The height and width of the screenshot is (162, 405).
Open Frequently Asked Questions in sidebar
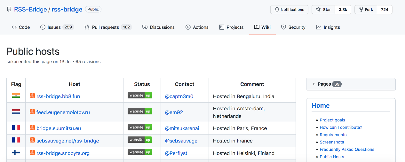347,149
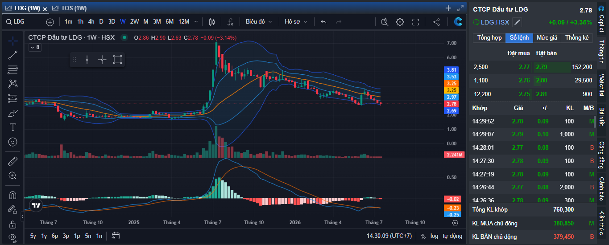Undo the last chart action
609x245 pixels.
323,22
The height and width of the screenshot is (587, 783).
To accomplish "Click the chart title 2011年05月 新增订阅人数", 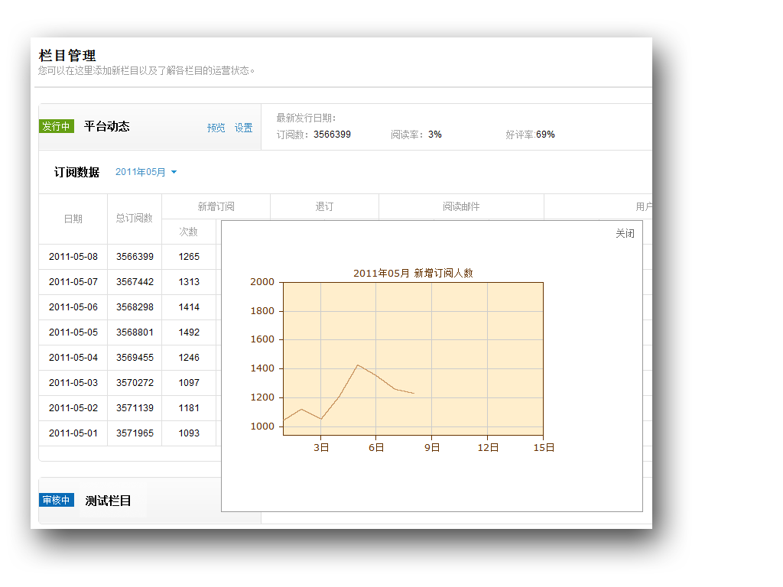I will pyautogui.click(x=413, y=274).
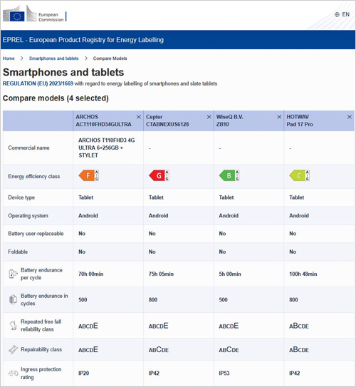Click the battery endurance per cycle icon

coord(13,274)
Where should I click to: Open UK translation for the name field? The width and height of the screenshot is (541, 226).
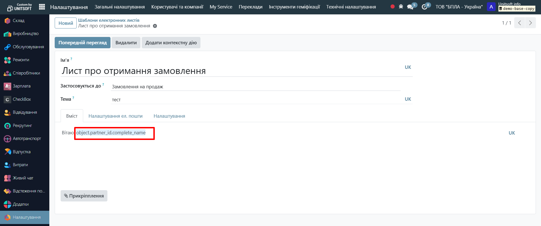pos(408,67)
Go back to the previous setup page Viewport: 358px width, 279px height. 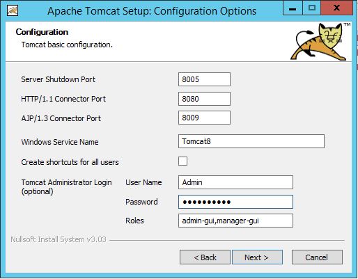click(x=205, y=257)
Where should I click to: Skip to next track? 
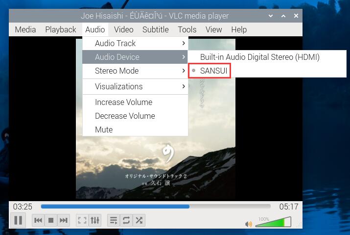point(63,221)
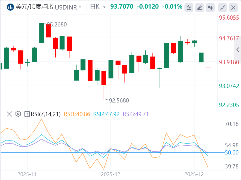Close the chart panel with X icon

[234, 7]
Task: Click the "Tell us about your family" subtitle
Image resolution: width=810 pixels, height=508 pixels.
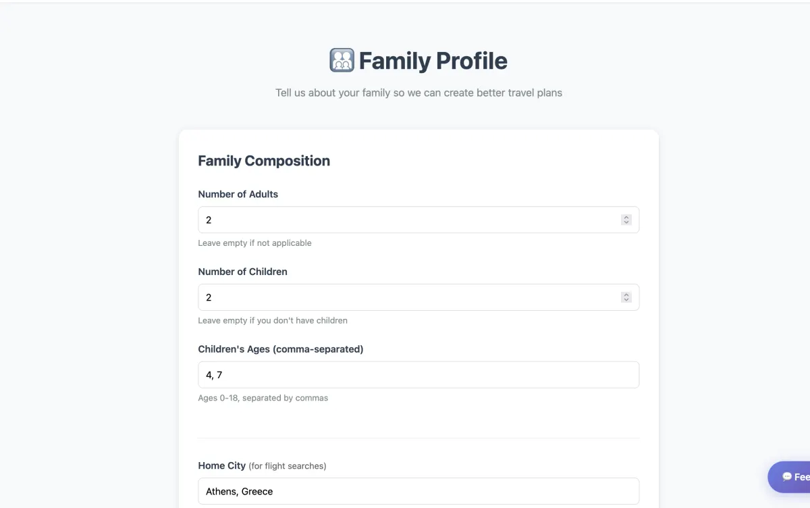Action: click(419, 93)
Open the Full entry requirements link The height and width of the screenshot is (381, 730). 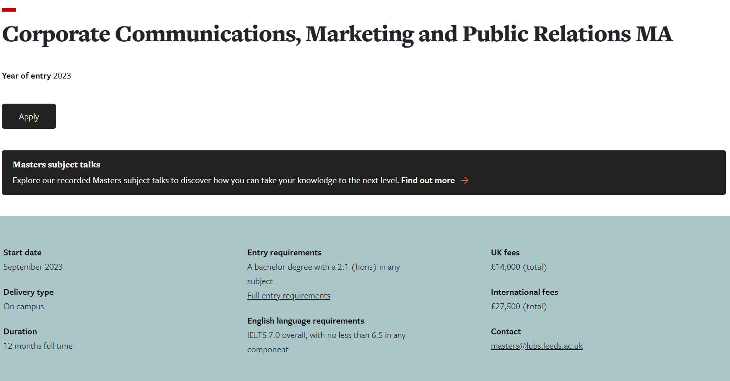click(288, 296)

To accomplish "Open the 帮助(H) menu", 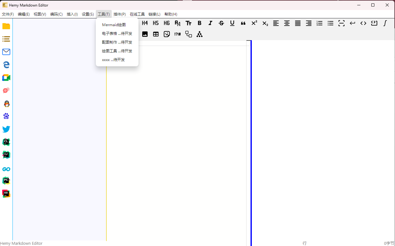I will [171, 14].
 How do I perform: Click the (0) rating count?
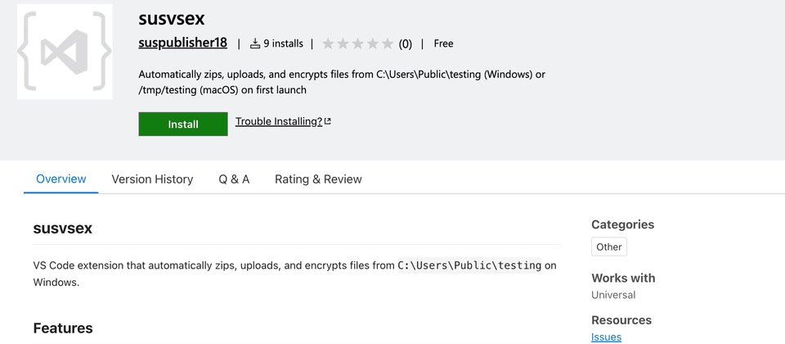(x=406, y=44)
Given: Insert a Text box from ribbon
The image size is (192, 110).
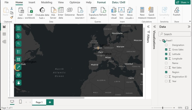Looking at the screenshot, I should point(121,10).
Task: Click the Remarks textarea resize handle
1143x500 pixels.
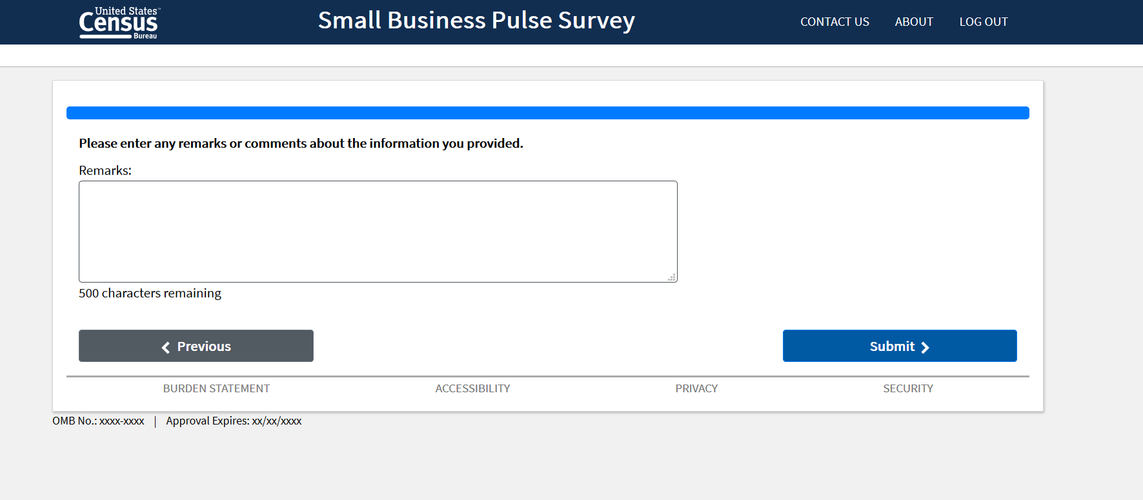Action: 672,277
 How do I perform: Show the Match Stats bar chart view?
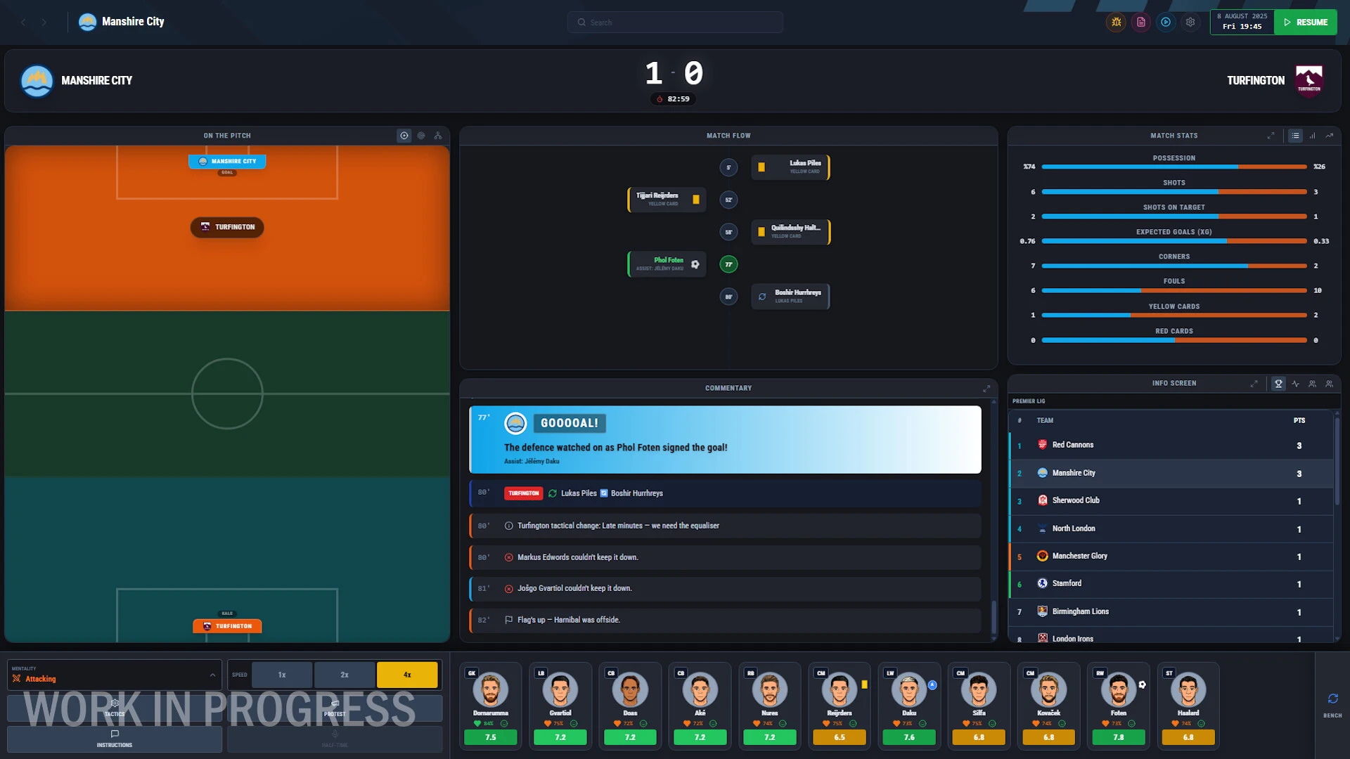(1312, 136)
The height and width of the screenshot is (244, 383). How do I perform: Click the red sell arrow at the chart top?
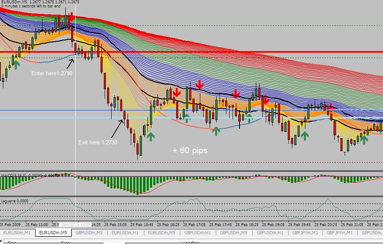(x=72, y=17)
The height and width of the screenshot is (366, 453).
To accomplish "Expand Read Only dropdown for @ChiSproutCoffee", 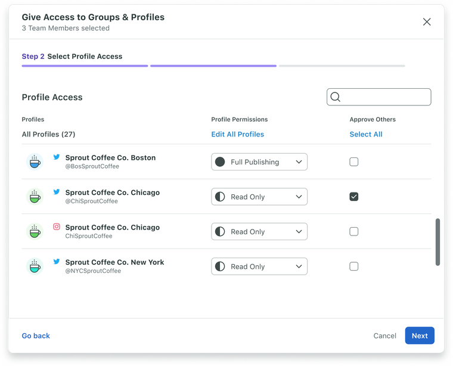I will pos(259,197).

### Brief
Which of the lines above carry the string "Task"? Copy every one.

### Response
Task: Click the "Tell us about your family" subtitle
Task: Click the Remarks textarea resize handle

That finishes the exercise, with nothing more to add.